Stored items from a collection:
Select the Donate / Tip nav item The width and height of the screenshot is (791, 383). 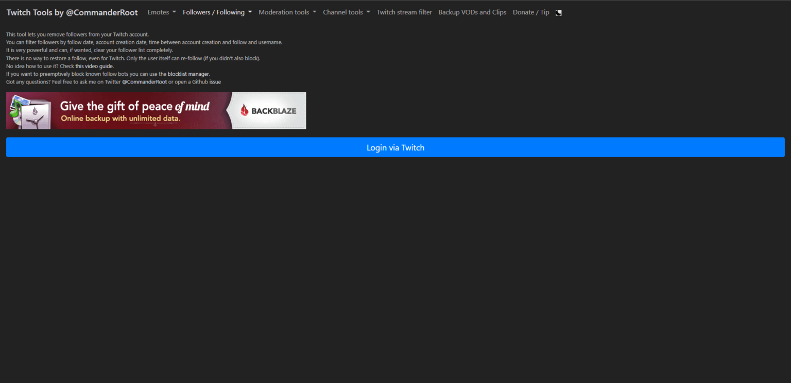point(531,12)
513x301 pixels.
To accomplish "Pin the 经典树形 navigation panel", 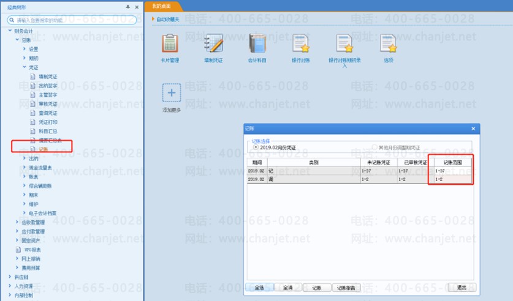I will coord(128,7).
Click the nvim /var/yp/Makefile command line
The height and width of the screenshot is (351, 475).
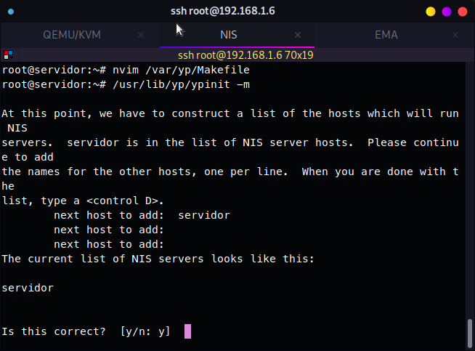[126, 70]
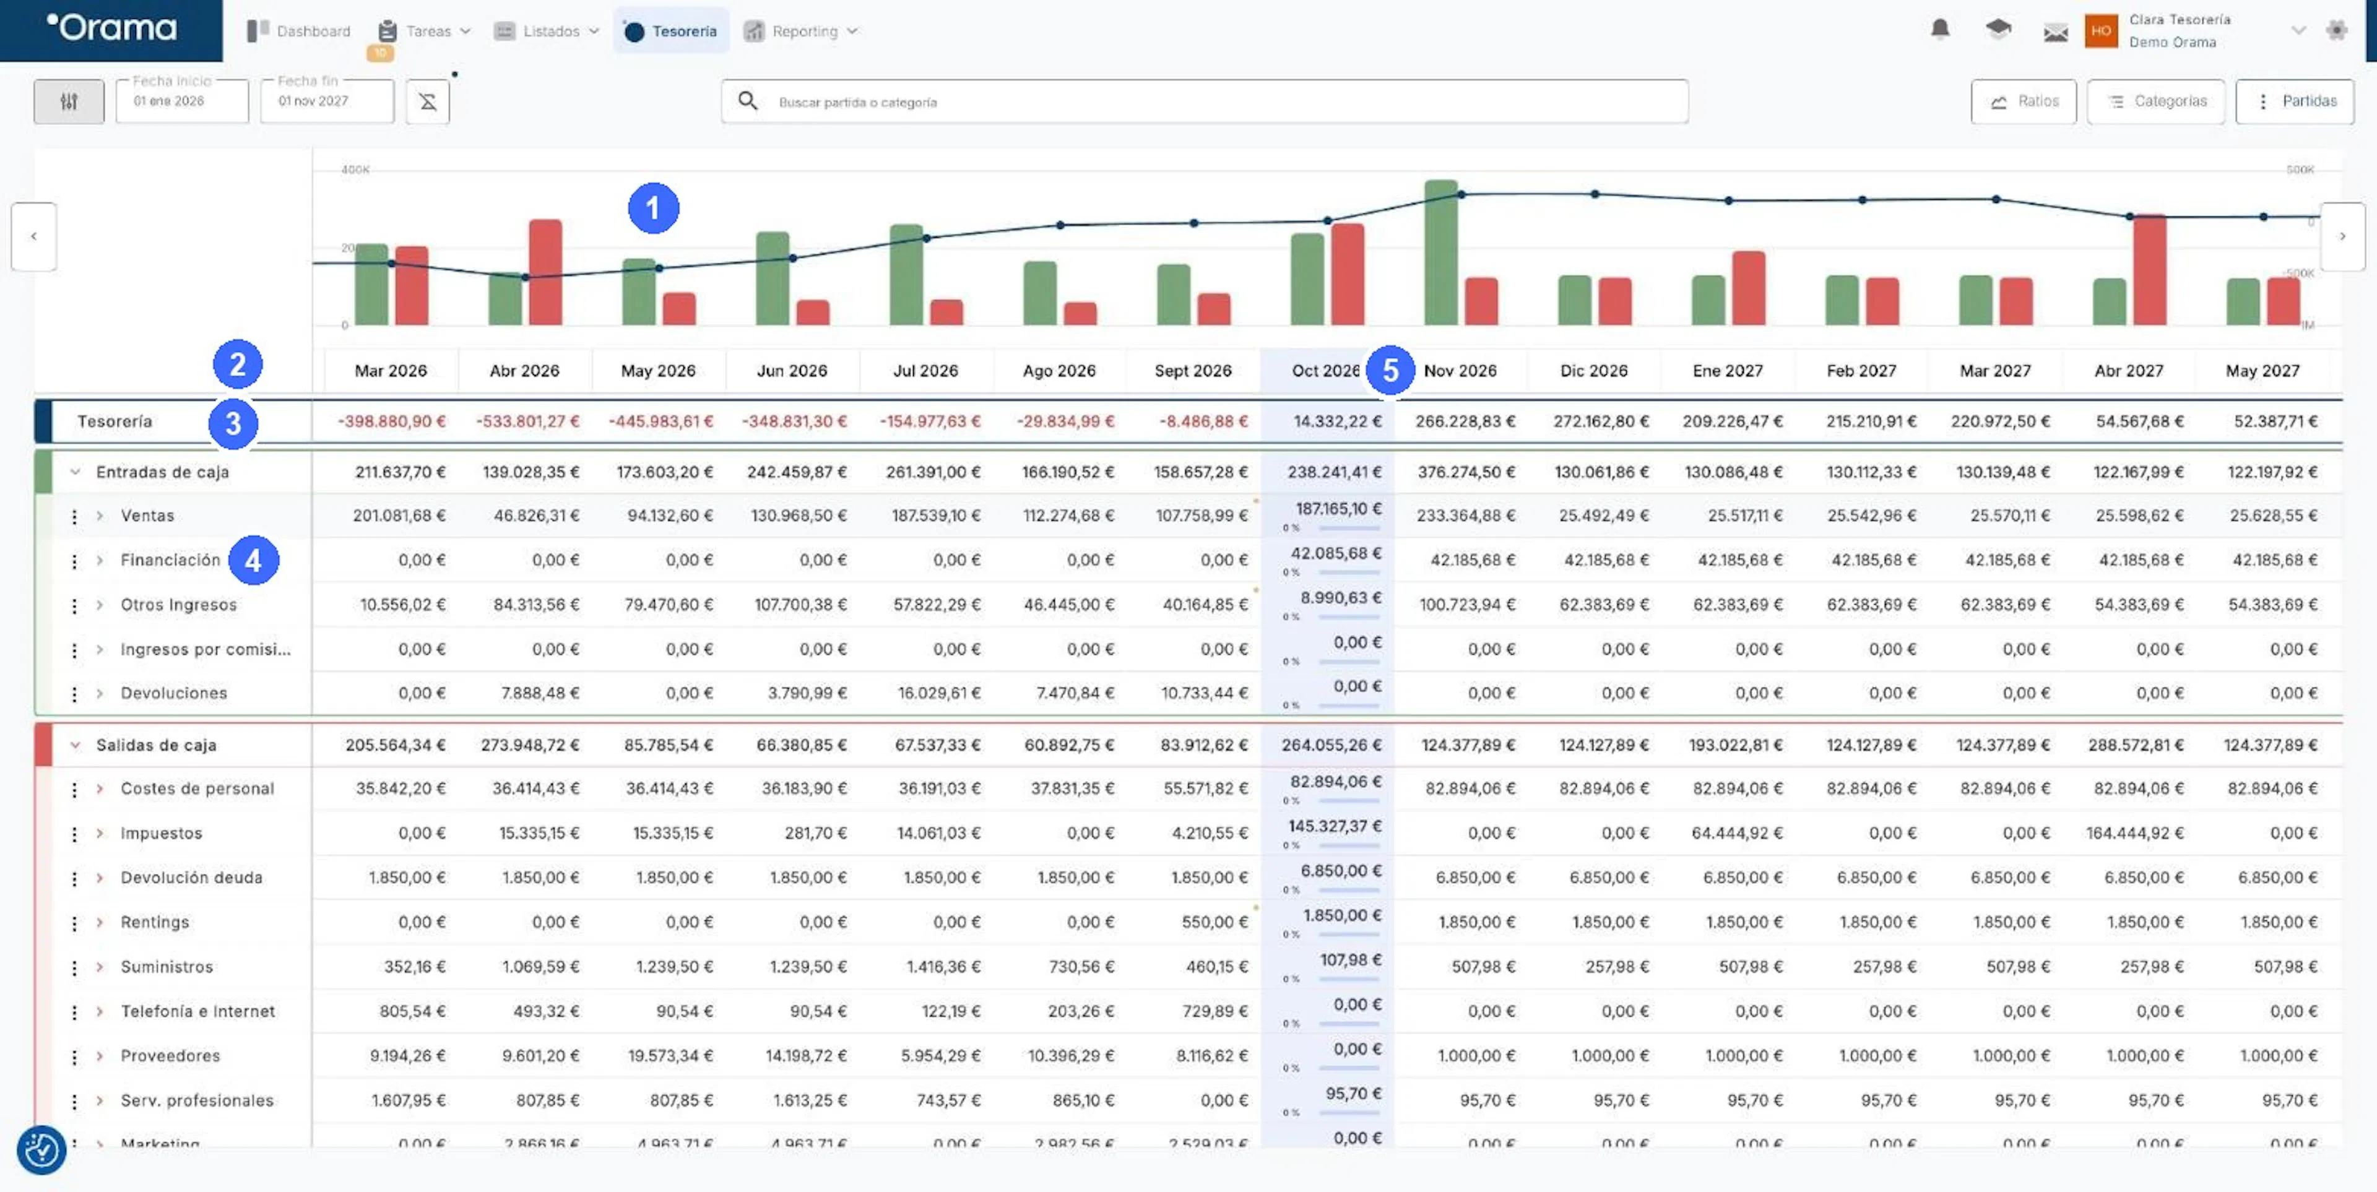Click the filter sliders icon button

coord(69,101)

Task description: Every line from the one containing "The height and" to the final line of the records must be transcribed exactly, both ends included, with the pictures left out.

Answer space:
The height and width of the screenshot is (351, 475).
[126, 70]
Click the filter sliders icon button

coord(69,101)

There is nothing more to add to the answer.